2.3. Antibiotic Resistance Frequency by Samples and Type of Resistant Strains

Antibiotic resistance frequencies of E. coli and K. pneumoniae were analyzed in urine samples and blood cultures (Table 2). The susceptibility trend for E. coli and K. pneumoniae isolates in urine samples was similar to overall antibiotic susceptibility. E. coli, when isolated from blood cultures, showed a lower susceptibly for CTX and CAZ compared to overall susceptibility.

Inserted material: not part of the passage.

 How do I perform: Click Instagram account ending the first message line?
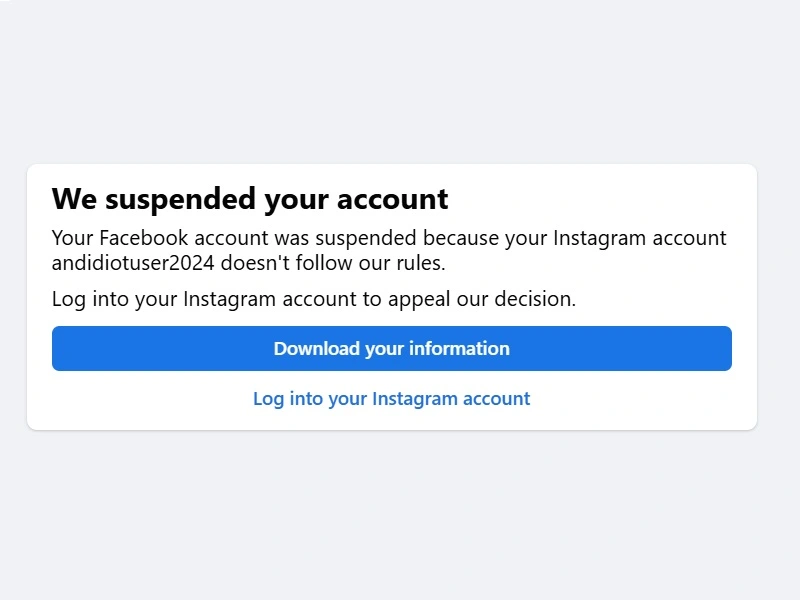click(x=640, y=238)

Lower susceptibility rates were observed for all tested antibiotics, except for IMP, for K. pneumoniae isolates collected from blood cultures compared to isolates collected from urine samples and overall susceptibility.

Table 3 describes the antibiotic resistance frequencies of P. aeruginosa and A. baumannii in pulmonary samples and blood cultures. The antibiotic susceptibility profiles of P. aeruginosa and A. baumannii were similar for pulmonary samples and blood cultures.

2.4. Antimicrobial Susceptibility Trends

Figure 1 and Figure 2 and Supplementary Tables S1 and S2 depict the trends of resistance plus intermediate resistance of E. coli and K. pneumoniae to a selected number of antibiotics over the period 1999 to 2019. E. coli isolates were highly susceptible to IMP, AMK, and FOX throughout the study period (Table S1). However, susceptibility towards ciprofloxacin, cefotaxime, and gentamicin has been decreasing over the last few years (Figure 1). A statistically significant (p < 0.05) correlation was observed between E. coli and its resistance to CTX (r = 0.91, from 5.4% in 2004 to 16.5% in 2019), CIP (r = 0.93, from 7.9% in 1999 to 23.2% in 2019), and ERT (r = 0.89, from 0.2% in 2012 to 0.9% in 2019) during this period.

Figure 1.

Trend of antibiotic resistance (R + I) of E. coli in Tunisia from 1999 to 2019. Resistant (R), Intermediate (I).

Figure 2.

Trend of antibiotic resistance (R + I) of K. pneumoniae in Tunisia from 1999 to 2019. Resistant (R). Intermediate (I).

Over the last years, susceptibility of K. pneumoniae isolates to IMP, FOX, ciprofloxacin (CIP), and nalidixic acid (NA) has shown a decreasing trend (Table S2).

Figure 2 and Table S2 depict the trends of resistance plus intermediate resistance of K. pneumoniae to a selected number of antibiotics, namely CTX, IMP, ERT, CIP, GEN, and AMK, over the period from 1999 to 2019. Resistance of K. pneumoniae showed a very strong positive correlation (p < 0.005) to IMP (r = 0.92, from 1% in 2005 to 18.6% in 2019) and ERT (r = 0.78, from 5.6% in 2011 to 22.4% in 2019); and a strong positive correlation to FOX (r = 0.72, from 27.9% in 1999 to 48.2% in 2019) and CIP (r = 0.63, from 4% in 1999 to 37.9% in 2019). However, the resistance of K. pneumoniae to AMK showed a strong negative correlation, which was statistically significant (r = −0.74, p < 0.05).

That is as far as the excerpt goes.